Stockwells, Taplow

Gerry began his career with no desire whatsoever to either make sci-fi movies or to work with puppets.  When aged 14 he thought he might become an architect.  A few years later he trained as a plasterer, which he was rather good at.  Fortunately for us he turned out to be allergic to plaster and developed dermatitis.  Passionate about the movie world he tried to get into film-making by turning up at studio gates and asking for work.  He didn’t get any.

He wrote scores of letters to anyone in the industry who might be able to offer an opportunity and eventually at age 17 he was taken on by the Orwellian sounding ‘Colonial Film Unit of the Ministry of Information’.  He worked as an assistant in the cutting rooms and quickly learnt the visual language of films – their framing, editing and pacing.

He then became a second assistant editor with Gainsborough Films at Lime Grove studios.  After National Service he went to work at Pinewood as a dubbing editor.  Then after a brief spell at Elstree he worked at Shepperton, still as a dubbing editor.


In 1955, aged 26, he joined Polytechnic Films.  This was his first job as a director.  For several months he worked on a documentary entertainment TV series prophetically called You’ve Never Seen This – which unfortunately never was, it was so bad.  Well, slight exaggeration but only a handful of episodes were ever transmitted by Associated-Rediffusion.

Polytechnic was run by ‘Smithy’ Smith-Morris.  In the mid-1950s he had purchased a house called The Elms, in Taplow near Maidenhead.  The house had been built in the 1820s in a field called Stockwells.  Smith-Morris renamed the house after the original field.  It was a large dilapidated old building and he created a filming stage in its cellar.  It shared a boundary with a stately home overlooking the Thames called Taplow Court.  Almost everything made here was so bad that in 1957 Polytechnic Films went bust.

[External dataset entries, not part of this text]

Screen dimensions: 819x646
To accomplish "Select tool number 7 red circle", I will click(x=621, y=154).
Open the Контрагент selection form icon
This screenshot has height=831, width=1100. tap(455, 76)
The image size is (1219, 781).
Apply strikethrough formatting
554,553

Gerry Anderson felt that he didn’t really fit with this company so in March 1956 he decided along with a few other employees including cameraman Arthur Provis to break away and form a new company.  There were five of them so they called it Pentagon Films.  They planned to make filmed programmes and adverts for the new ITV companies.  Initially they were based in the home of one of the partners but then they moved back into Stockwells when it became available.

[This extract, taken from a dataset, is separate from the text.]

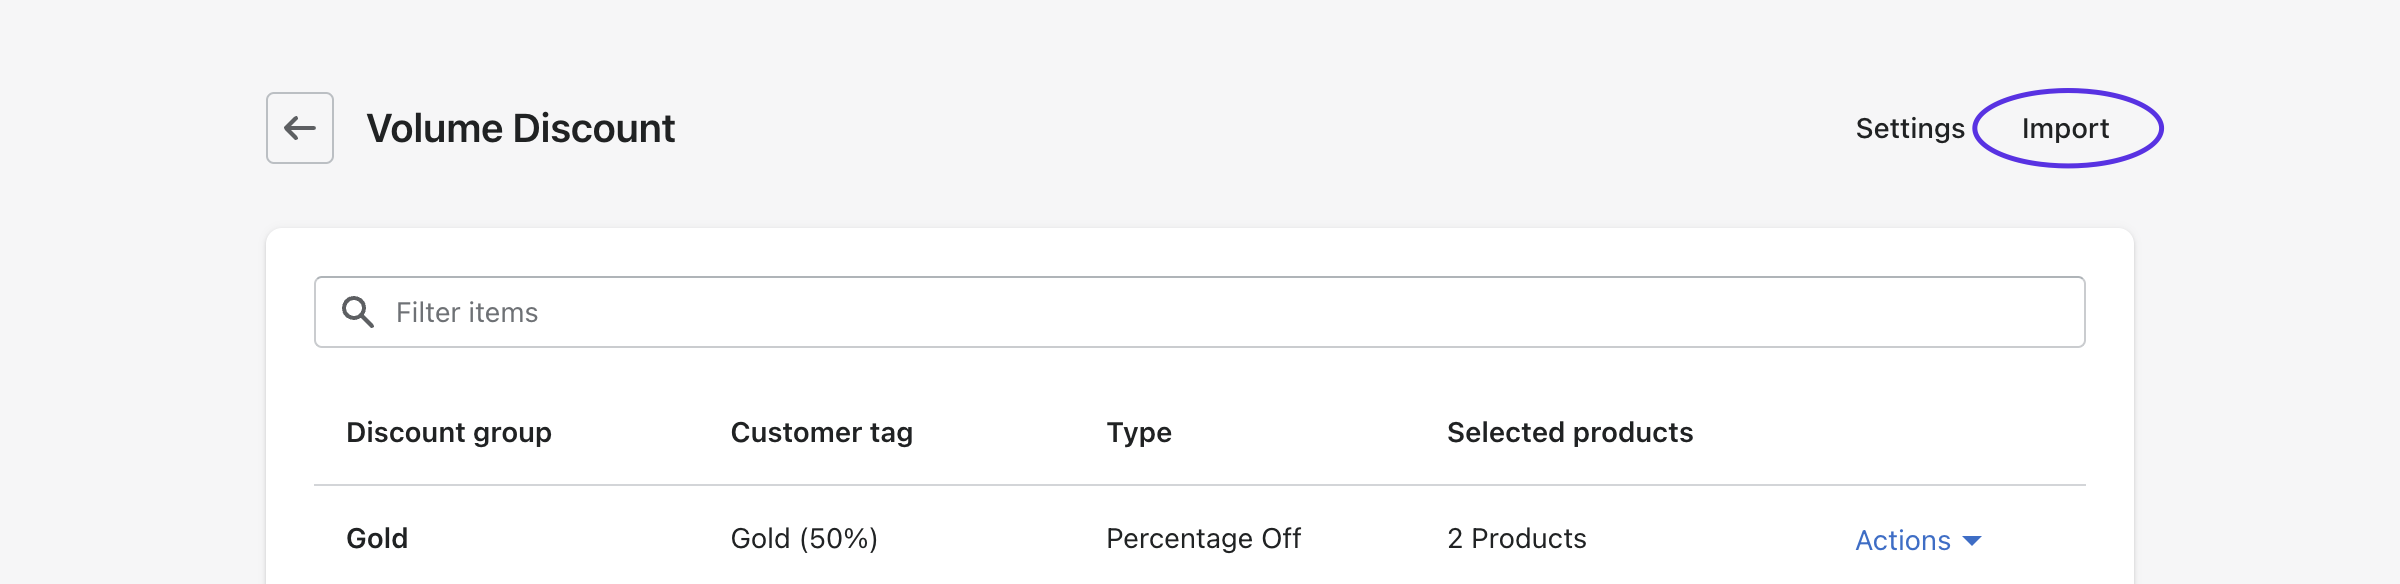Click the Import button
Image resolution: width=2400 pixels, height=584 pixels.
pos(2066,128)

So this could arguably be called the first studio Gerry Anderson at least partly owned.


These old images show Taplow Court, indicated in red and the grounds of Stockwells (The Elms), shown in yellow.
thanks to Phil Richards for sending it to me

Stockwells is now the name of a cul-de-sac containing a small development of smart 1970s houses.  No trace of the original big house remains, apart from the old garden wall.

gerry a pentagon films ad 400p


A popular children’s series shown in the first few months of ITV was a puppet version of The Adventures of Noddy.  Kelloggs bought the rights to use Noddy to sell breakfast cereal.  They decided to make their ads for Ricicles in Pentagon’s Stockwells studio using the original puppets.  This was Gerry’s first encounter with a marionette.  He was not impressed.  They made the ads which turned out to be very successful, and the catchphrase shrieked by the shrill voice of Noddy – ‘Ricicles are twicicles as nicicles!’ (apologies for spelling) became as well known as any advertising slogan in its day.

As it happened, a children’s writer called Roberta Leigh had just been commissioned by Associated-Rediffusion to make 52 fifteen-minute episodes of a story she had written called The Adventures of Twizzle.  She saw the Noddy ads and decided to contact Pentagon, assuming they were experts in working with puppets.

In fact, Gerry and Arthur Provis had decided to break away from Pentagon and form their own company.  They met her and told her that they were leaving and setting up a new business but were interested in making her films.  Apparently, Gerry nearly ‘vomited on the floor’ when he discovered they would involve puppets.  However, it represented months of work so of course he agreed.

anderson apf logo

The new company was called AP Films – named after Anderson and Provis obviously, although each would subsequently claim (tongue in cheek, naturally) that the name stood for ‘Arthur Provis Films’ or ‘Anderson Productions’ Films.